> Textauszug
━━━━━━━━━━
Es geht um die Abrechnung von Sterilrezepturen. Die DAK-Gesundheit – und gegebenenfalls weitere Kassen – verwendet bei der Abrechnung das Herstellungsdatum der Rezeptur. Dieses ist im sogenannten Hashcode auf dem Rezept hinterlegt, damit die Kassen Verwürfe kontrollieren können. Weil ein in der Sterillösung verwendetes Arzneimittel zum Zeitpunkt der Herstellung günstiger war als drei Tage später bei der Abrechnung, retaxierte die DAK die Differenz.
Der Apotheker hat Widerspruch gegen die Absetzung eingelegt, bislang aber noch nichts von der DAK gehört. Auch beim Deutschen Apothekerverband (DAV) teilt man die Auffassung der Kasse nicht: Man könne zwar den konkreten Fall nicht abschließend beurteilen, so ein Sprecher. Allgemein seien für die Preisberechnung aber die Vorgaben aus dem Rahmenvertrag sowie im Arzneiversorgungsvertrag der Ersatzkassen entscheidend.
━━━━━━━━━━
> Angezeigte Daten

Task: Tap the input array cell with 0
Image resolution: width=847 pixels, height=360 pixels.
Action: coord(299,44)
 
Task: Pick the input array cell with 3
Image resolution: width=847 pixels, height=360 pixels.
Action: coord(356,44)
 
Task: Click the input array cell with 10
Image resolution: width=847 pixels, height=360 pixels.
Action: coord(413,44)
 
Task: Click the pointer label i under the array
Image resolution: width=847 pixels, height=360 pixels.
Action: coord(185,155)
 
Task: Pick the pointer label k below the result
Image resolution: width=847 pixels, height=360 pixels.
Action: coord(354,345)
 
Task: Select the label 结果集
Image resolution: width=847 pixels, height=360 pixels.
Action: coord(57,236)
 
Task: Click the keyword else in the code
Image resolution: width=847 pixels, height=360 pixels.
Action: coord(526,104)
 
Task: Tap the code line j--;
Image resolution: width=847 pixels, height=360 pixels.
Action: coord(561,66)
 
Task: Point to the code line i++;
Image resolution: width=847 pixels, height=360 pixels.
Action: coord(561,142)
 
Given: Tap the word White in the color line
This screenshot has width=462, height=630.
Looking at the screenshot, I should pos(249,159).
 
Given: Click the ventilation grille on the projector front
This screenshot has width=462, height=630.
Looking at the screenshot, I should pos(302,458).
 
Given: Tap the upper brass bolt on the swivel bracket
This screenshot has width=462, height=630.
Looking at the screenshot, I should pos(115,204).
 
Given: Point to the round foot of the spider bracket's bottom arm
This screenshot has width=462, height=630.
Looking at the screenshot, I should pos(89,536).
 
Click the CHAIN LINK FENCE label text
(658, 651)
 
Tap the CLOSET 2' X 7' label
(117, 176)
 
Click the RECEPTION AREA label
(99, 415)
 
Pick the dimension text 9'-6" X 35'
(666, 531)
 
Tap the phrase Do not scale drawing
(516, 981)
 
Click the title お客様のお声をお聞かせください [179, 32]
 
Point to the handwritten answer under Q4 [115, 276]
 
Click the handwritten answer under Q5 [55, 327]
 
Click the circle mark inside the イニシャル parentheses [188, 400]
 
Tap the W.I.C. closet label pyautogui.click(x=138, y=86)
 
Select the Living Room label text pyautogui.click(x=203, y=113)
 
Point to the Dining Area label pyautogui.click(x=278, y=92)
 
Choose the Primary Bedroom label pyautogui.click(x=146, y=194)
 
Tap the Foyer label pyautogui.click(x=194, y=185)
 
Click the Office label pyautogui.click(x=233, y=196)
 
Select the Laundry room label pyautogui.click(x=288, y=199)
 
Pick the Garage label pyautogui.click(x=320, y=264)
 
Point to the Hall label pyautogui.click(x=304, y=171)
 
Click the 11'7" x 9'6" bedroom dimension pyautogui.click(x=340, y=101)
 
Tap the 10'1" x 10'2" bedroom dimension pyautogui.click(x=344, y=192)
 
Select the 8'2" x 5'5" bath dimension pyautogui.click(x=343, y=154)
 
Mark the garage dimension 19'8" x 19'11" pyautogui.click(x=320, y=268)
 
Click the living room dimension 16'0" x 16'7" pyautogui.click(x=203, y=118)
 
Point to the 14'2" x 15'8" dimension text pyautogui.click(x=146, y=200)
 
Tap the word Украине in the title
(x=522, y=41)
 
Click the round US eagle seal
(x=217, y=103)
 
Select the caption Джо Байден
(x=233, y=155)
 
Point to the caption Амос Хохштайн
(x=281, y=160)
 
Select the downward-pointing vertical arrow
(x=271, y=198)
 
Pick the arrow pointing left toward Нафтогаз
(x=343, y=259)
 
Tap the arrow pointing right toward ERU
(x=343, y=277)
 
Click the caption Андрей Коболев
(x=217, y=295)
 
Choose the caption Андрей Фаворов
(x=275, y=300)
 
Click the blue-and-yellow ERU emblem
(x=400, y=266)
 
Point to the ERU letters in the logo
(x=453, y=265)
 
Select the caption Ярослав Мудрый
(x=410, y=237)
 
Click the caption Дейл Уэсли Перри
━━━━━━━━━━
> Aufgaben
a: Wo ist laut dem Textauszug das Herstellungsdatum der Rezeptur hinterlegt?
b: Ändere in den Datenzeilen von der Zeile mit „Choose the Primary“ bis zur Zeile mit „(x=217, y=295)“ das Wort „Foyer“ zu „Entry“ und gib nur diese Zeilen sonst unverändert wieder.

> Lösungen
a: Im sogenannten Hashcode auf dem Rezept.

b:
Choose the Primary Bedroom label pyautogui.click(x=146, y=194)
 
Tap the Entry label pyautogui.click(x=194, y=185)
 
Click the Office label pyautogui.click(x=233, y=196)
 
Select the Laundry room label pyautogui.click(x=288, y=199)
 
Pick the Garage label pyautogui.click(x=320, y=264)
 
Point to the Hall label pyautogui.click(x=304, y=171)
 
Click the 11'7" x 9'6" bedroom dimension pyautogui.click(x=340, y=101)
 
Tap the 10'1" x 10'2" bedroom dimension pyautogui.click(x=344, y=192)
 
Select the 8'2" x 5'5" bath dimension pyautogui.click(x=343, y=154)
 
Mark the garage dimension 19'8" x 19'11" pyautogui.click(x=320, y=268)
 
Click the living room dimension 16'0" x 16'7" pyautogui.click(x=203, y=118)
 
Point to the 14'2" x 15'8" dimension text pyautogui.click(x=146, y=200)
 
Tap the word Украине in the title
(x=522, y=41)
 
Click the round US eagle seal
(x=217, y=103)
 
Select the caption Джо Байден
(x=233, y=155)
 
Point to the caption Амос Хохштайн
(x=281, y=160)
 
Select the downward-pointing vertical arrow
(x=271, y=198)
 
Pick the arrow pointing left toward Нафтогаз
(x=343, y=259)
 
Tap the arrow pointing right toward ERU
(x=343, y=277)
 
Click the caption Андрей Коболев
(x=217, y=295)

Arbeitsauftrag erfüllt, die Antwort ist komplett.